And people would say, “He left his mark.”
By Anindita Ghose • May 11th, 2008 • Category: CultureAlex Ward spends an average of two hours a day polishing and sterilizing his scalpel, needles and other paraphernalia. Alex isn’t a surgeon. He is a tattoo and scarification artist who works at a popular body art parlor called Cassiopia
in the West Village. But his work does warrant clinical precision; one wrong move would render his canvas irrevocably scarred.
Scarification is the creation of an “aesthetic scar” by cutting, branding, or using a cauterizing tool on the skin. While tattooing is largely accepted by the mainstream today, scarification is not. This body art form has been performed for centuries among tribal cultures in Africa, Asia and Polynesia. In the United States, it emerged in San Francisco as part of a new body modification movement in the 1980s. And by the early 1990s, members of a neotribal, or “modern primitive” movement began propagating it. These modern primitives, led by San Francisco-based Fakir Musafar, were interested in trying to get in touch with a more authentic or spiritual experience of the body.
The human body has long been used as a canvas to express cultural identity and social status. In the modern context, body manipulation isn’t an alien concept: Plastic surgery, Botox and even piercing are merely sophisticated avatars of the human desire to exaggerate and beautify. But while plastic surgery is still sanctioned, scarification has yet to achieve that sort of social acceptance. Perhaps its associations make for bad publicity: punks, risqué lifestyles, and often drugs. It has few takers, which is why Alex operates this practice out of his residential studio in Bushwick, Brooklyn.
As the 22-year-old describes his sophisticated setup at home and his licensing procedures, he transcends stereotypes of irresponsible punk kids. But Alex is a curious contradiction himself. One moment he is all eloquence; the next he is an overgrown teenager passionately refuting any allegiance to Goth culture and pointing out the difference between “them” and “us.”
Browsing through his design sheets, I see recurring elements tied together by a dark undercurrent: menacing skulls, demonic reptiles and bleeding hearts. However, like his persona, his designs hold dualities. The dark skulls drown in neon colors, demons embrace angels and bright flowers sprout from mutilated hearts. These diametrically opposed elements add dynamicity to the compositions and invoke contrast, a pertinent aspect of artistic vocabulary. Placed next to a pink bud, the dark skull appears even more menacing, and the delicate bud more fresh and beautiful. A consistent design philosophy runs through his work–hope. In these tattoo sketches, there is beauty after death, an angelic alter ego to a demon and a burst of color in a drab monotone.

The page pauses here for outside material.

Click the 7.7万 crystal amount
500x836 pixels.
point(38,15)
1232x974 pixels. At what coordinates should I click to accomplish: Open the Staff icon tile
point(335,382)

An artist’s work is reflective of his personality. And hope has definitely brought him where he is today. Caught smoking marijuana at the age of 12, Alex was forced to attend a teen facility in upstate New York. At 16, he escaped what he calls a “psycho religious institution” to live penniless on the streets of New York. Eventually he got himself a job as a flier boy for Cassiopia and picked up tattoo and scarification from senior artists who took him on as an apprentice. Today, charging $150 an hour, he’s a virtual advertisement for his skills with more than 30 tattoos and six scars across his body, many of which he’s done himself.
The modern primitives of the 90s had articulated their mission as trying to get in touch with a more authentic or spiritual experience of the body. In keeping with that, Alex argues that people no longer know authentic pleasure or pain. He believes that there is a way of attaining spiritual knowledge through pain but concedes that that’s not always the reason people get tattoos or scar designs. “Body modification is in fashion today. College kids come in to get pretty tattoos or Chinese symbols they don’t understand. But it’ll soon go out like everything else,” he says with distinct anti-consumerist angst. Alex is conscious that his art makes an impact on his audience because it changes the way they perceive their bodies. By way of metaphors, he is doing that already. The word tattoo comes from the Samoan tatao
. It means “to mark.”
I ask him to pick a favorite design. But his favorite work, he explains, is the work he hasn’t done yet. “It’s stuff that’s brewing inside my head,” he says. “I want to create something fantastic; I want to leave my mark.”

Anindita Ghose is is a writer from Bombay, India and a 2009 graduate of Columbia University's School of Journalism.